Aim 1
In the car alarm thread, do these statements agree with the text? Answer yes or no for each, and quote the words that decide it. (a) The power-lock kit comes from PartsExpress.com. (b) The Viper 791XV is a refurbished unit. (c) The new power locks will be controllable from inside the car.
Aim 2
Carry the car alarm thread forward from where it stops.

-- begin Page text --

# more new toys arriving each day :)



## Jasper (Apr 2, 2004)

not really audio, but we dont have an electronics section

my new Viper 791XV

theives beware!
(brand new, NOT a refurb)


----------



## Coco (Apr 30, 2002)

Nice, you should put that warning sticker on your window....better safe than sorry.


----------



## Punkrocka436 (Jul 8, 2003)

I remember when i got my alarm. Ahh the reminiscing. Have fun with that install


----------



## Jasper (Apr 2, 2004)

now i've just ordered a power-lock actuator kit 

not gonna have power locks that i can control from inside the car, but it'll be tied into the alarm, so no more fiddling with the key in the dark while its raining, cursing the bastard who didnt put power locks on my car stock 

i'll include the write-up with the alarm install, for all us b15 XE/GXE guys that may have manual locks, i feel your pain haha

POWER DOOR LOCK KIT 4 DOOR 
Part Number 330-013 

-- for anyone that wants the same thing, its from PartsExpress.com


----------



## Nismo1997 (Dec 26, 2003)

-- end Page text --
-- begin Data block --

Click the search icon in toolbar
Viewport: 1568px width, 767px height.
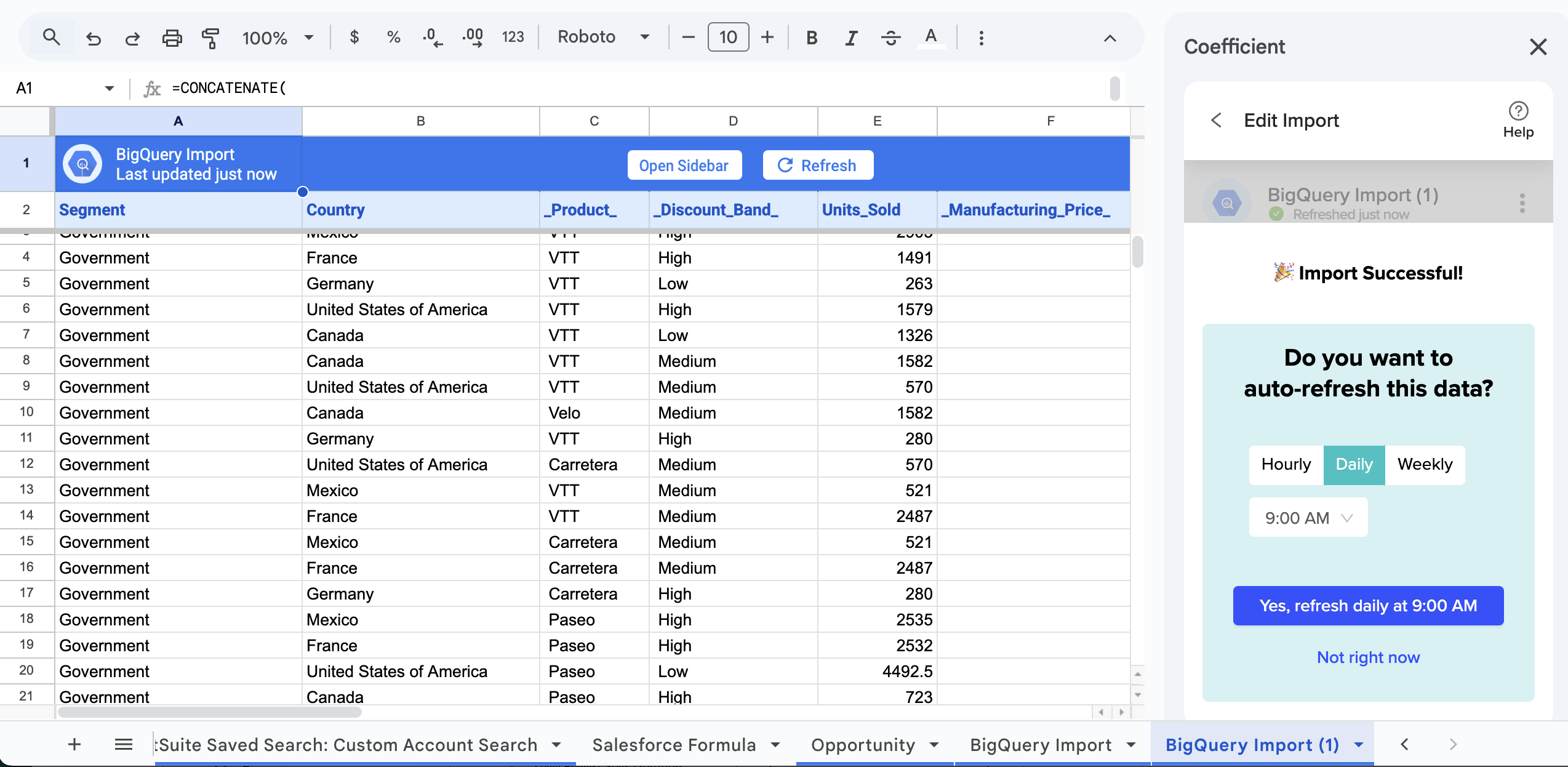pyautogui.click(x=51, y=38)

-- end Data block --

Result 1
(a) Yes: "its from PartsExpress.com"
(b) No: "(brand new, NOT a refurb)"
(c) No: "not gonna have power locks that i can control from inside the car"

Result 2
I have the same fucking alarm n my brother too..Its bad asss


----------



## ga16freak (Dec 31, 2004)

*Mine is VERY similar.*

I have pretty much the exact same system but made by code alarm. Just out of curiosity and for comparison,how much was yours?


----------



## Binger (Aug 29, 2002)

great unit...I love viper. 

I'm hoping to upgrade my 550HF to one of those eventualy.


----------



## Jasper (Apr 2, 2004)

ga16freak said:


> I have pretty much the exact same system but made by code alarm. Just out of curiosity and for comparison,how much was yours?


$200 shipped.


----------



## Punkrocka436 (Jul 8, 2003)

^ he got his on ebay from a reputable seller, dont expect that price from a dealer


----------



## Jasper (Apr 2, 2004)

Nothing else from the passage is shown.